Record set
# # # # #

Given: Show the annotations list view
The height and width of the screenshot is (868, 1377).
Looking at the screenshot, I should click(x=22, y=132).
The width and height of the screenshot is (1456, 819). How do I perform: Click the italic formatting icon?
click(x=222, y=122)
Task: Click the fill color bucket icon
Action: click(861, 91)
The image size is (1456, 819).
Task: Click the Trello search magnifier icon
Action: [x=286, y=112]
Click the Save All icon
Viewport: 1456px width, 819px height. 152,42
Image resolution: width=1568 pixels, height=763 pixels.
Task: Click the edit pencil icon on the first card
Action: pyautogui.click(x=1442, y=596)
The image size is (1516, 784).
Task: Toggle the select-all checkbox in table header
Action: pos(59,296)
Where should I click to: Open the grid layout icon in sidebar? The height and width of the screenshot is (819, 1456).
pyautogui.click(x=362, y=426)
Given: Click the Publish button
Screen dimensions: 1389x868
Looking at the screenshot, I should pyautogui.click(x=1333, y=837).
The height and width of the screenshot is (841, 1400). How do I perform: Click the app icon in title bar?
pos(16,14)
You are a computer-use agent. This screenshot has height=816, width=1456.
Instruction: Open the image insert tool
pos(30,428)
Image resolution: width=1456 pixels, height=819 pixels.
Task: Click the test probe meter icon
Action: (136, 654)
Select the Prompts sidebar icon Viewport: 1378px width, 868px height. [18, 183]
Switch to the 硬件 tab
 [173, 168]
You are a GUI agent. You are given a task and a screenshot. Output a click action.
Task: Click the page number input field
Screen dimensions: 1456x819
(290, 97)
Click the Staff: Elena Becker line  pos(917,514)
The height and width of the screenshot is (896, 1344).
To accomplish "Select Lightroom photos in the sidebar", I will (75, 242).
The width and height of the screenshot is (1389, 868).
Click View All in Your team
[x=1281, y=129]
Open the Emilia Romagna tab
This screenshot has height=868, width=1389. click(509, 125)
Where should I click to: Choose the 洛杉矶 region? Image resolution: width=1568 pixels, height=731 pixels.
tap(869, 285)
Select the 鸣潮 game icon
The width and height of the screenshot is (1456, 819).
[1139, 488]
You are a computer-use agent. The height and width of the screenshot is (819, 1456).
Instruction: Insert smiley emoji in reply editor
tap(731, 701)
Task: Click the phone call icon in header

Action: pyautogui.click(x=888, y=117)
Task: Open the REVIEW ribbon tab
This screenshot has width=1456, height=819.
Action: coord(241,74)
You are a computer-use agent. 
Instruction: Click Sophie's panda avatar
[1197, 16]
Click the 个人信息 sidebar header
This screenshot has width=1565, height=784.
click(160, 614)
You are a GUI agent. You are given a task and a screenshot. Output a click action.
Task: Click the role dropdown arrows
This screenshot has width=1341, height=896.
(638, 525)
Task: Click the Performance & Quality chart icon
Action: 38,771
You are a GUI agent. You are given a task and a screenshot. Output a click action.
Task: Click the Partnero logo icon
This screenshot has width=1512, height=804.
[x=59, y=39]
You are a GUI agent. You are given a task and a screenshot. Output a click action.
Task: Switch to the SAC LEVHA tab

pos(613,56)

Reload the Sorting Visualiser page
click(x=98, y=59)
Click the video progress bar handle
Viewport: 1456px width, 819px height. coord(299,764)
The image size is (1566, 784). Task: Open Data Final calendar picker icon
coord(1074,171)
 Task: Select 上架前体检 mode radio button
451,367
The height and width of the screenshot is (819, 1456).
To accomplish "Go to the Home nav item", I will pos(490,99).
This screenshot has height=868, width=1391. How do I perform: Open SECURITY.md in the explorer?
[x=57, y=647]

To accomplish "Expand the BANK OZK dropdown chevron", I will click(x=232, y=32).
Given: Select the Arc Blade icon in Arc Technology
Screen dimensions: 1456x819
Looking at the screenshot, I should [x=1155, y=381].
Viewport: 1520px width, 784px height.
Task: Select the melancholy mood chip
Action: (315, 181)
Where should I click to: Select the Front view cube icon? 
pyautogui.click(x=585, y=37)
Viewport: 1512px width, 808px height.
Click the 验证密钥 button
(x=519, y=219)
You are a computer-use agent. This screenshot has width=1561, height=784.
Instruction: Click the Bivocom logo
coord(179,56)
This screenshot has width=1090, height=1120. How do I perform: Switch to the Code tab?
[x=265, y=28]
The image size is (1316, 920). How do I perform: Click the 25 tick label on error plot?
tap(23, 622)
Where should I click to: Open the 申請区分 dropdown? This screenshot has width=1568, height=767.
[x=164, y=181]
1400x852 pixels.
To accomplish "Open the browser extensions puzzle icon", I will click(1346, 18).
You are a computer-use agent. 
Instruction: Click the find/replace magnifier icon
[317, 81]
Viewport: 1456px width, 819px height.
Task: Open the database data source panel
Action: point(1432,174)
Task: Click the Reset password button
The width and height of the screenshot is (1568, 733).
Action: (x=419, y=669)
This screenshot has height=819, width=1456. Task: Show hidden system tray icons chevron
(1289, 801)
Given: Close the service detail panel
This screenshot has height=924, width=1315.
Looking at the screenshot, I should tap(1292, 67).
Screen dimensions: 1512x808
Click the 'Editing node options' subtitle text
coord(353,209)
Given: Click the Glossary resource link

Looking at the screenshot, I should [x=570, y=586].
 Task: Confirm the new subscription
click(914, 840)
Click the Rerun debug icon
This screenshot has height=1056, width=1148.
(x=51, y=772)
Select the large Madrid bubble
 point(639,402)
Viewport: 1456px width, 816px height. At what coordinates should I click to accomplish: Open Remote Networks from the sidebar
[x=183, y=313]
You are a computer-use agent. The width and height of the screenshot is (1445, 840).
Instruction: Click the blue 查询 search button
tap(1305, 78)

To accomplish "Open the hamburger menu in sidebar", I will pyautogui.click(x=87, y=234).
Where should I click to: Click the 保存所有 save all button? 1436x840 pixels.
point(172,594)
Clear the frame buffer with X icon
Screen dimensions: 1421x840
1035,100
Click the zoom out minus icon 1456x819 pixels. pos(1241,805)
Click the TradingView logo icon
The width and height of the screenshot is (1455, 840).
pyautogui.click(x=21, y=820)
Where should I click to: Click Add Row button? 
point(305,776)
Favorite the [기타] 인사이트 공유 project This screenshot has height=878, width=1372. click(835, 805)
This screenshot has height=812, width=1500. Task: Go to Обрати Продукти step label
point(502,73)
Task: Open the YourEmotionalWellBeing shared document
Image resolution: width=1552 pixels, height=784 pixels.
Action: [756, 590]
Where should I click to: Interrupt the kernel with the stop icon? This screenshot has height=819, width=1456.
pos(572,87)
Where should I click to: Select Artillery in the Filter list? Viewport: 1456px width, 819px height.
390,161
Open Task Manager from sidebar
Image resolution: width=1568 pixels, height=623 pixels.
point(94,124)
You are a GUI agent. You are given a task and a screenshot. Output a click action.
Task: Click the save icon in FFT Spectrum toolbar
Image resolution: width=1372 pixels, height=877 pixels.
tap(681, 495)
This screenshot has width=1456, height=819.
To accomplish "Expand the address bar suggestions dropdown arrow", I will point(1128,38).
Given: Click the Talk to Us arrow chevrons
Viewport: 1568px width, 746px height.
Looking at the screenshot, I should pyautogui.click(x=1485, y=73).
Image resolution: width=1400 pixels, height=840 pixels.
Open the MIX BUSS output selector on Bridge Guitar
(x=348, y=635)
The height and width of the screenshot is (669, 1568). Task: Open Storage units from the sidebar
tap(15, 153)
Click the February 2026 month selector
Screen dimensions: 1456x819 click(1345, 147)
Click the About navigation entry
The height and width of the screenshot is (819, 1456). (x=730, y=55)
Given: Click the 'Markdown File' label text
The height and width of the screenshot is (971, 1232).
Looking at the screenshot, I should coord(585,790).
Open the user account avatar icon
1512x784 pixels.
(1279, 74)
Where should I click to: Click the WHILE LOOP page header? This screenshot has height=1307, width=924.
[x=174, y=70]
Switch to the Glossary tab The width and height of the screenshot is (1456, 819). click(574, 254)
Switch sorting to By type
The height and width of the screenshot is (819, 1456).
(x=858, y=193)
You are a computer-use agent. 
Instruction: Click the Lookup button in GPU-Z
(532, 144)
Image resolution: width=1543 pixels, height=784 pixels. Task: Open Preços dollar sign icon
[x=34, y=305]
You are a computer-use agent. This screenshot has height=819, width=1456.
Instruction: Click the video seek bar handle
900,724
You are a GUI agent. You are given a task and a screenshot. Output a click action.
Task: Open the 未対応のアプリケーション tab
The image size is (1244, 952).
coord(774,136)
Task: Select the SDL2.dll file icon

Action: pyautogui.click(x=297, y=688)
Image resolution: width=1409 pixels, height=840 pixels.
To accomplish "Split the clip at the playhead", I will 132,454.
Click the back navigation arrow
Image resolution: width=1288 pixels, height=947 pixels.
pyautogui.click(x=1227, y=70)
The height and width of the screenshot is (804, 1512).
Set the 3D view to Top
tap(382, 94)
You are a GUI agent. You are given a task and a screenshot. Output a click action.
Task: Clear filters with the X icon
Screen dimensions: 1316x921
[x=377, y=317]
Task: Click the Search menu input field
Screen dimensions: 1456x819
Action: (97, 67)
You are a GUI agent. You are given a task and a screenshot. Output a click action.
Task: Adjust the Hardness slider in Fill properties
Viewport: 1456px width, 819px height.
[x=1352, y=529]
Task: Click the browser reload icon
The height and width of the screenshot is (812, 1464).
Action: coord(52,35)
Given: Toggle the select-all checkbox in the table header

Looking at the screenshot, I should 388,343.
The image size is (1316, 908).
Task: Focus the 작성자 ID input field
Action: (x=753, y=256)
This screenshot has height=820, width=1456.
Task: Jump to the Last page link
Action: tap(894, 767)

# # # # #

Prompt
Out of the material above, output word for word the line with "The height and width of the screenshot is (841, 1400).", the line with "Task: Click the page number input field", and all lines between them, with nothing else.

Answer area
The height and width of the screenshot is (841, 1400). How do I perform: Click the app icon in title bar?
pos(16,14)
You are a computer-use agent. This screenshot has height=816, width=1456.
Instruction: Open the image insert tool
pos(30,428)
Image resolution: width=1456 pixels, height=819 pixels.
Task: Click the test probe meter icon
Action: (136, 654)
Select the Prompts sidebar icon Viewport: 1378px width, 868px height. [18, 183]
Switch to the 硬件 tab
 [173, 168]
You are a GUI agent. You are given a task and a screenshot. Output a click action.
Task: Click the page number input field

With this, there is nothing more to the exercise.